I’ve been a believer for three days now, this time around. For almost two days before that, a total agnostic. Thirty-six hours of godlessness. I didn’t pray. I didn’t even lift my head. I didn’t want to hear from God. I wasn’t even sure He existed.
I was angry and hurt. Exhausted. Pissed. Something was seething underneath, breaking through like oozing lava, fiery hot and ready to destroy. Cars on the freeway. People in the office. My family and friends. It didn’t matter. Everyone was a target.
And then, as quickly as it came on, it left. God broke through with the words, “You’ve lost heart, my son.”
“What? Lost heart? What are you talking about?”
“Yes, lost heart.”
“Me? When?” But even as I asked it, I knew He was right. He must have known, too, because there was no specific reply, only an invitation to reflect on the previous hours of marked change in my perspective, in my outlook on things.
“What happened, God? Why?”
“You lost heart because you lost hope.”
I knew it was true. There had been several things that happened at once in my life, several things that seemed to break at the same time. News of friends’ dissolving marriage. A close family member sick. Disappointment. Pain all around. It seemed too much to bear. I couldn’t hold onto all of it. I couldn’t hold onto hope that God would come through in all of it. It felt too easy to kill hope, since it was too painful to hold onto, embrace a kind of cynical despair. I did it without even thinking, and the result could not have been more disastrous.
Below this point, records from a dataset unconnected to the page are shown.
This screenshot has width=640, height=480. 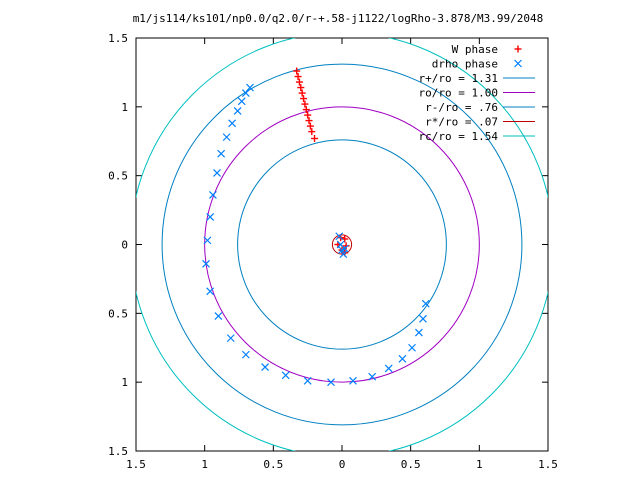 What do you see at coordinates (342, 464) in the screenshot?
I see `x-tick-label: 0` at bounding box center [342, 464].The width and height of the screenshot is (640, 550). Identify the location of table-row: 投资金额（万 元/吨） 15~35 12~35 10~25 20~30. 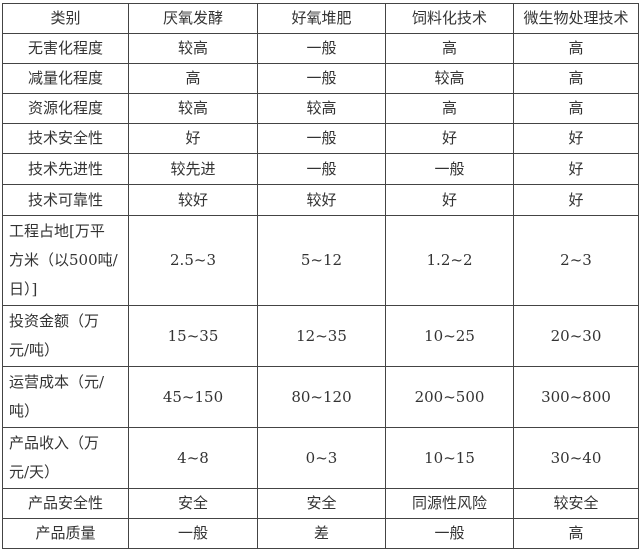
(320, 336).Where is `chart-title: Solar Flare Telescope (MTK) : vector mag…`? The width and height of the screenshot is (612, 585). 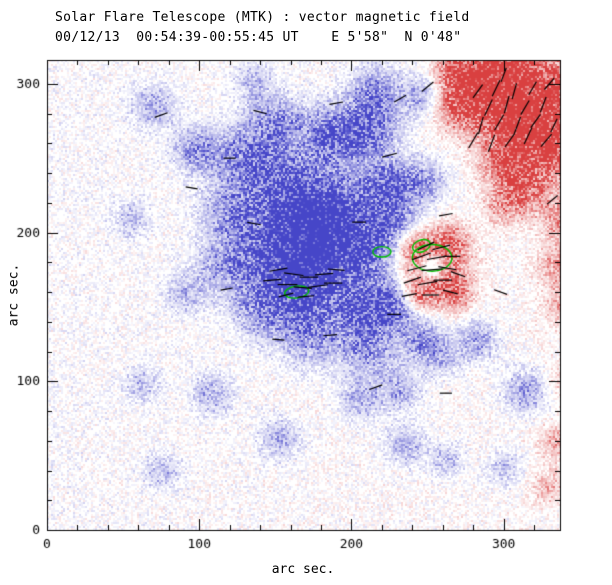 chart-title: Solar Flare Telescope (MTK) : vector mag… is located at coordinates (262, 18).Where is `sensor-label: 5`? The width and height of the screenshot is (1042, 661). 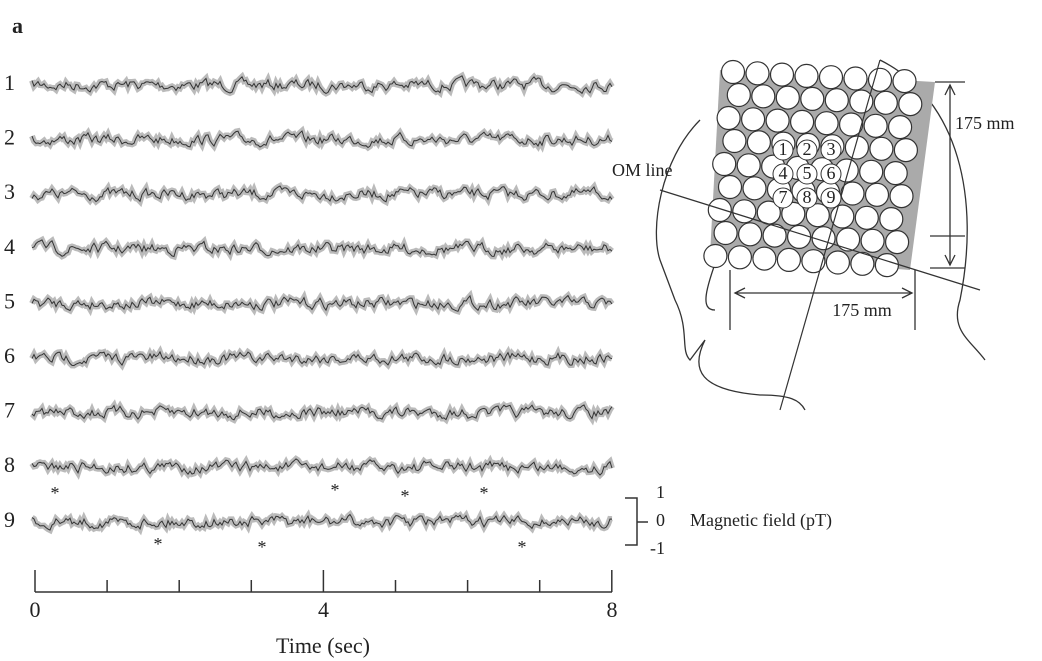
sensor-label: 5 is located at coordinates (808, 173).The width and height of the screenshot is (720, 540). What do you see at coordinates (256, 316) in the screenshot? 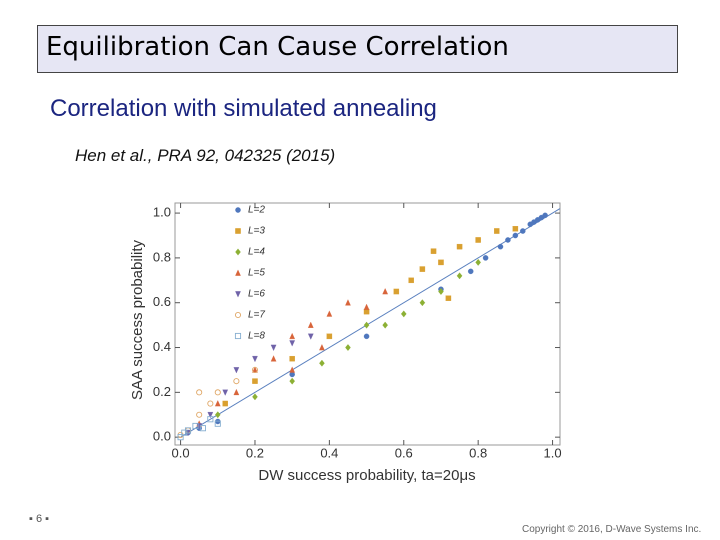
I see `legend-label: L=7` at bounding box center [256, 316].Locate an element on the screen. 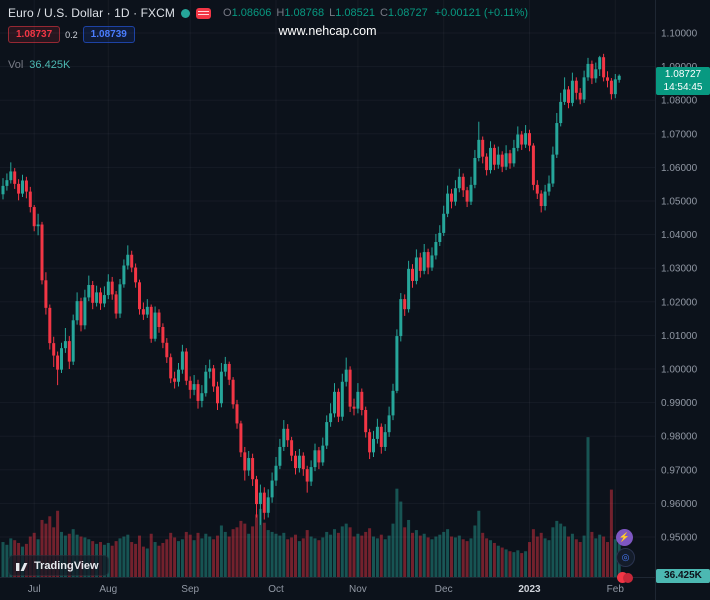 The image size is (710, 600). price-axis-label: 0.98000 is located at coordinates (680, 438).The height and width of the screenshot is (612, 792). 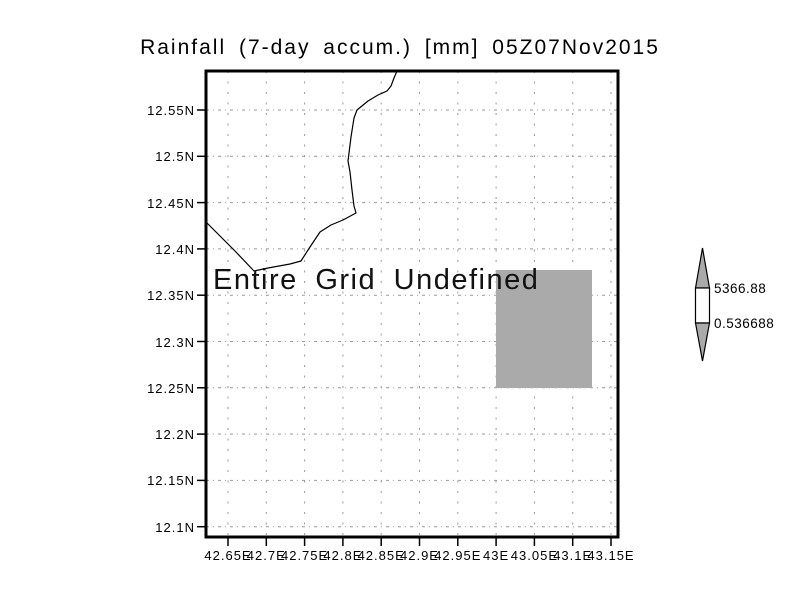 What do you see at coordinates (376, 280) in the screenshot?
I see `undefined-grid-message: Entire Grid Undefined` at bounding box center [376, 280]. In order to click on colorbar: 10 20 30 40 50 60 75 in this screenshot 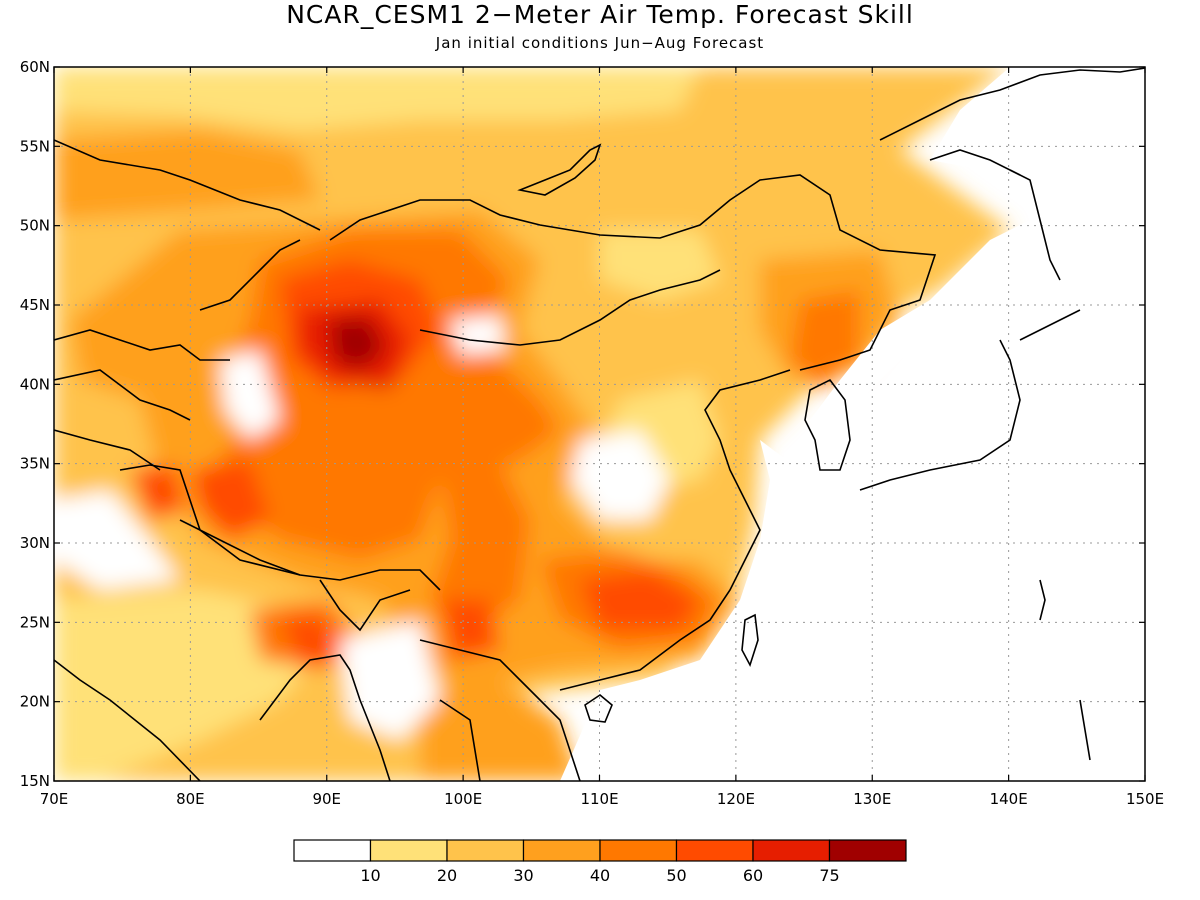, I will do `click(600, 862)`.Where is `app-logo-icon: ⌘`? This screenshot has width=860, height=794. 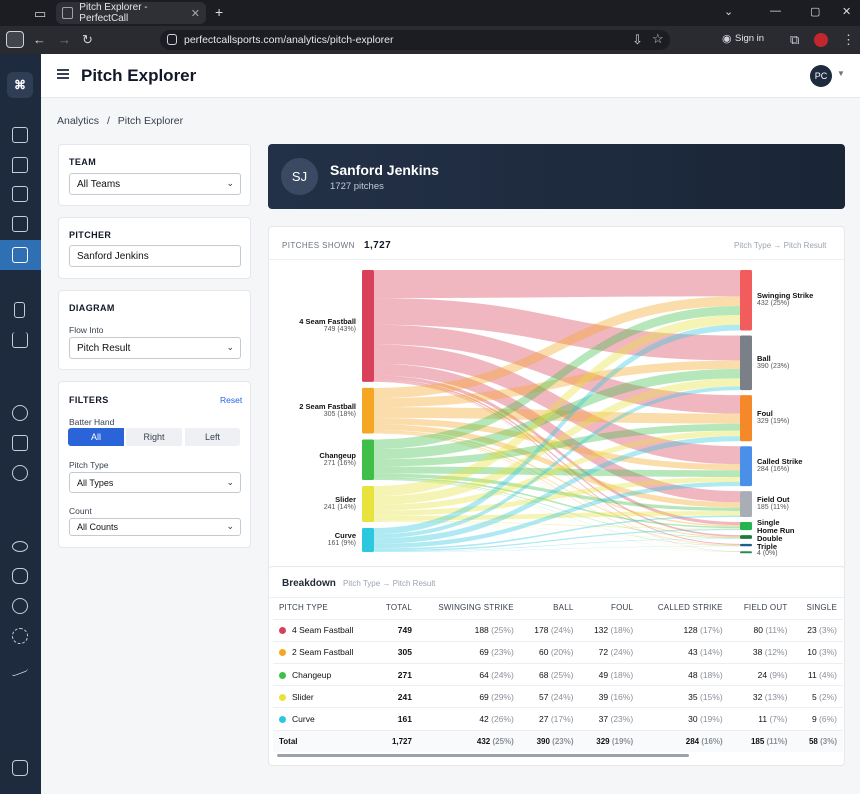 app-logo-icon: ⌘ is located at coordinates (20, 85).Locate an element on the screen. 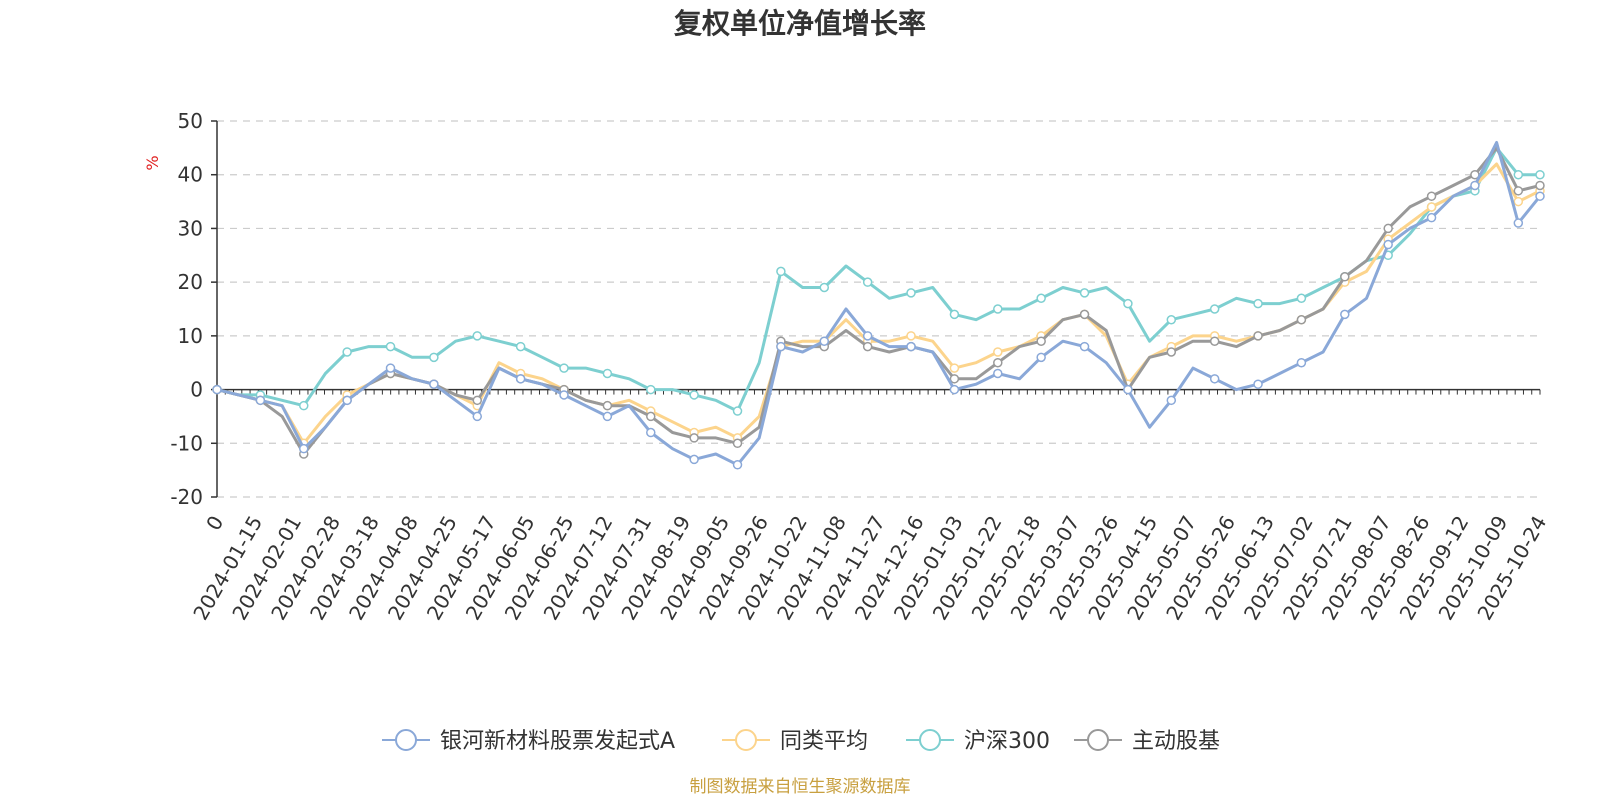  legend: 银河新材料股票发起式A 同类平均 沪深300 主动股基 is located at coordinates (801, 742).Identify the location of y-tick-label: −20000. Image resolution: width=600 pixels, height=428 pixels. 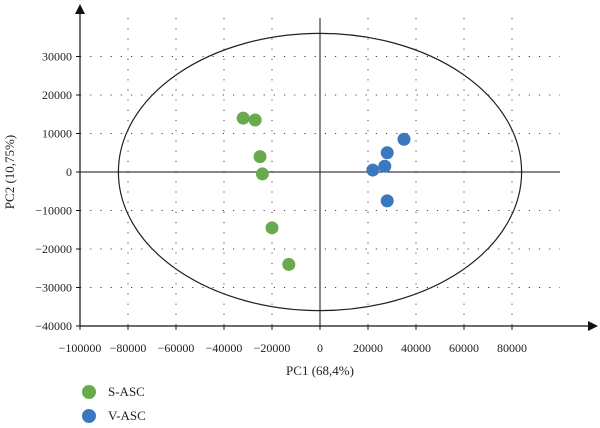
(54, 249).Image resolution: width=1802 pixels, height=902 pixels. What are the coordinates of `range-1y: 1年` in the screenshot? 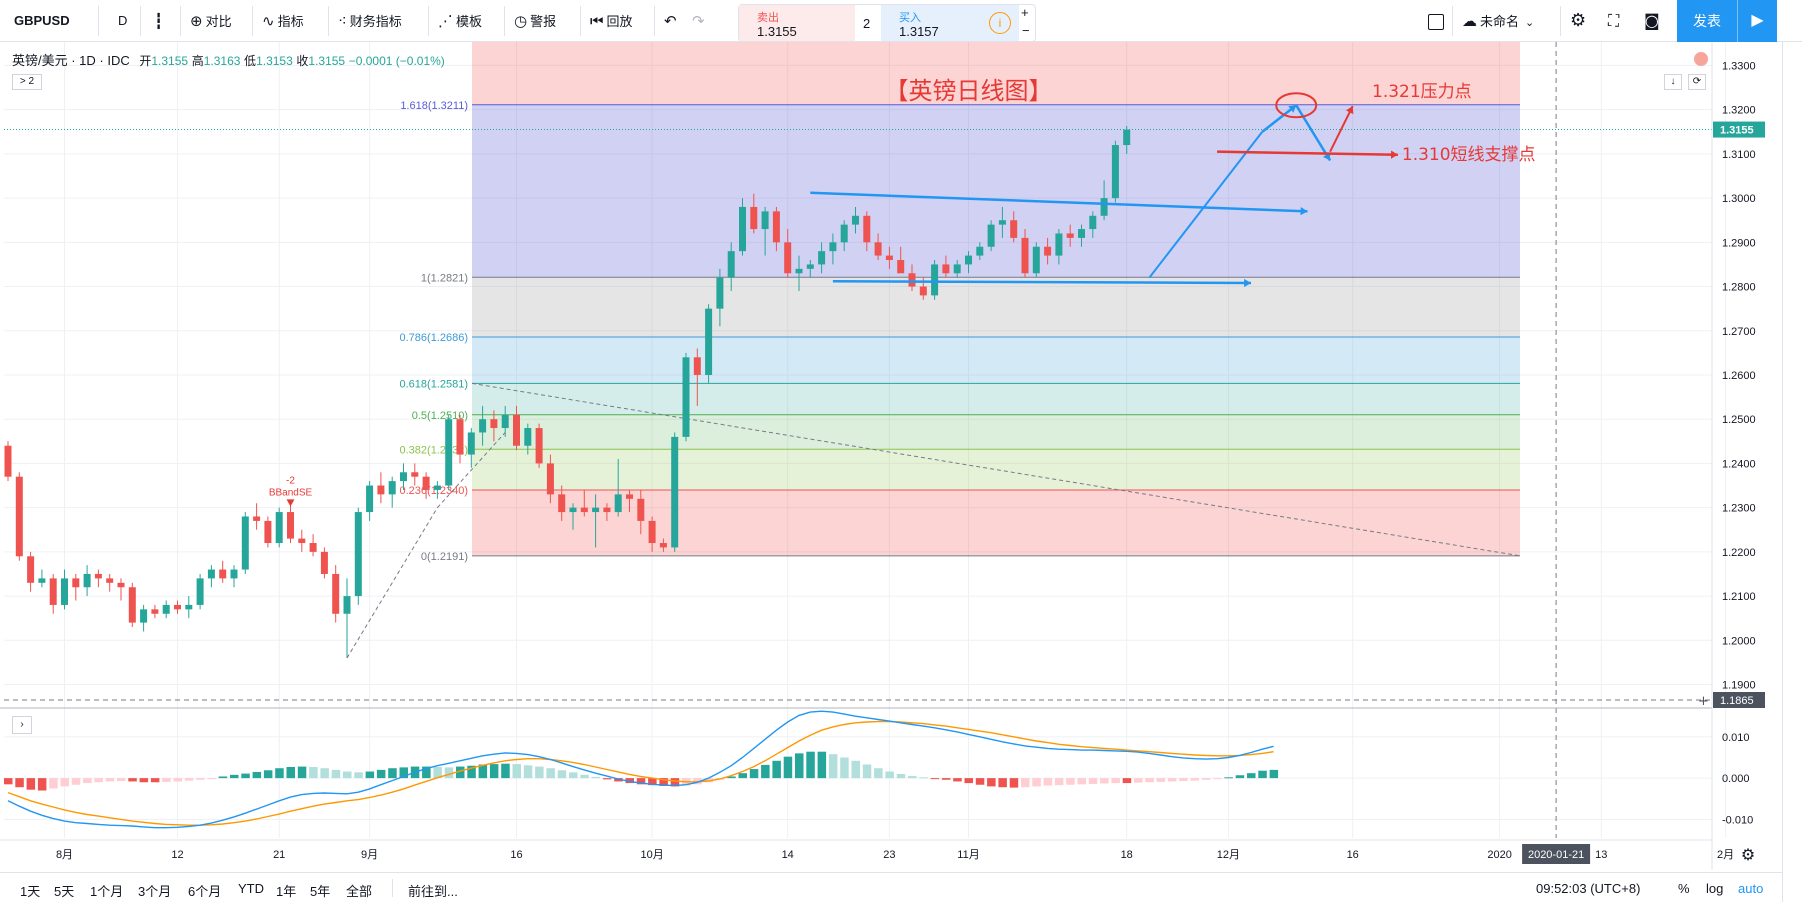 It's located at (286, 892).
I was suddenly reminded of the scripture speaking of hope being the springboard for both faith and love (Colossians 1:5). That reflected in my life that day and a half. My walk with God was stunted, even paralyzed. And I could not love well.
It’s not an unfamiliar place, I suspect. There are more godless days in my life than I’d like to admit. Less than there used to be, but they are still there. Days when I don’t really expect God to show up. Days I let him off the hook, and plan everything so that if He didn’t show up, I’d still be okay. I wouldn’t expect anything from Him. Most of the friends I’ve spoken with about this recognize it well, too. In fact, searching the Scriptures, I find that the Bible is quick to point out that most friends of God at one time or another crumbled under the weight of a fallen world. Abraham. Moses. Jonah. Elijah. All his disciples. The list goes on. We’re in good company. In His mercy, God is quick to pick us back up, dust us off, and set us again on the road by His side.
But we must learn from the Master how to live well, how to “live a life worthy of the calling we’ve received” (Ephesians 4:1).
That’s why God reminds us constantly not to lose heart. In Hebrews 12:3, for example, we’re told to consider Jesus — think on Him, think of what He endured while on earth — so that we don’t grow weary and lose heart. He endured more than we can imagine. We need to learn from Him how He did it.
For one thing, we are being transformed. It’s not by our good deeds, but by Jesus’ love for us. We are being made into His likeness. All we must do is trust Him enough to make this happen in us (2 Corinthians 3:18, 4:1). Trust that He will come through for us. Trust that He is for us.
When the Golden Gate Bridge was being built, several workers fell to their deaths before it was decided, halfway through the construction to put a safety net underneath the structure. The second half of the work was completed nearly twice as fast as the first half, since the men knew they were safe. Several still fell; no one died.
We are not condemned when we fall. We are free men and women, free in the love and life of our God. Jesus is, in a very literal sense, our safety net. Like He did me just days ago, He will pick us up, dust us off, and set us back again on the Way. He is our light through this world. He lived, more than any other man before or since, He was alive. And His life is our light as well, too, come alive. (see John 1:4).